**Selected extract**.
========================================================================
Sure enough, as soon as I finish the overly sweet chocolate bar, his king has finished matching from one side of the board to another, which is usually not a good indication -- imagine the Queen of Britain being forced to migrate, one country at a time, halfway across the world and ending up in Papua New Guinea -- but which in this case results in me having both my queen being exposed and my king being threatened with mate in one. I put down the plastic wrap, and extend my hand; E. shakes it with the widest restrained smile possible, then stands up and, for seemingly no reason, immediately leaves the room. 

Normally, the role of an immediate leaver is carried out by the loser, and, more often than not, with added features like red face, refusal of eye contact, one hand clutching the poor BIC pen for dear life, etc. But, as E. has just vanished and we cannot simply abandon the pieces (especially when they are still currently in the losing position for White!), I stay at the table to pack up the set. After also putting the digital clock away, I look up to see E.'s standing at the entrance of the playing hall, wordlessly motioning me to come closer. Puzzled, I do what I am told (or signaled, rather). Once I cross the doorway and into the land of So-Now-We-Can-Talk, E. whispers to me, conspiratorially. "Do you want cake?"
========================================================================
**Supplied material**.
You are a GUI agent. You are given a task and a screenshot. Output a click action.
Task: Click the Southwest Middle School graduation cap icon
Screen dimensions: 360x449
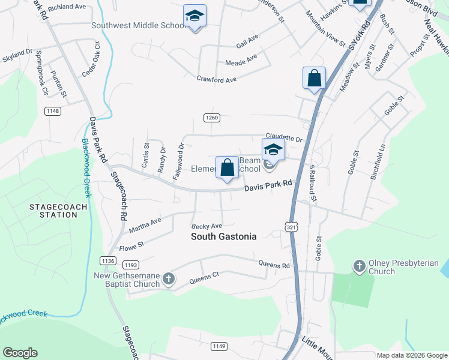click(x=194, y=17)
========================================================================
**Objective**.
Carry on the story of the chess game from the point where it stops. The material isn't needed here.

**Answer to this exercise**.
In the split second before making my decision, three consecutive things come to my mind: first, this is a departure of the usual Russian pancakes that E.'s wife often prepared for him; second, what are we doing, like, having celebratory cake for my first lower-rated loss in Brussels? and third, when did I last say no to free cake? So yes, I do want cake. It turns out, that I have a choice of two: a thin peach cake in a SucréSalé box, and a thicker something cake in a plastic container. I never actually find out what the latter is, because we share the peach cake instead. By sharing, I meant me modestly taking one piece at a time from the cake until it is almost completely gone, and E. watching me during this modest process. Out of obligatory politeness, we discuss the game a little ("So, that sacrifice totally sucked." "Yes, you played like Judit Polgar..." "When she was five maybe..."), and when we run out of nice things to say about a miscalculated sacrifice, we change subject. 

How long does E. have left in his postdoc scholarship, I want to know. One month, he says, casually, and I find myself wide-eyed. E. laughs, why do you think I was in such a hurry to play with you? Had I known this was to be the only standard game we played together, maybe I would have played it a bit less dreamily, I tell him. What I think but not say is, my surprise comes from the sudden reminder that how quickly time has flown. We have started our postdocs together, in October 2009, and had it not been for the two impromptu three-month extensions, I too would have been packing up now. He has a postdoc lined up in Munich, I am told, his "(N + 1)th postdoc." So, I guess your wife will come with you, I say, thinking that I might as well have said, so I guess the Pope is Catholic. Actually, we are divorced, E. replies, and my first thought is, maybe someone should ask if the Pope is actually Catholic. My second thought is probably written all over my face, because E. hastily points out that it happens all the time, so do not be so surprised, it presumably being divorces in general and not his getting a divorce.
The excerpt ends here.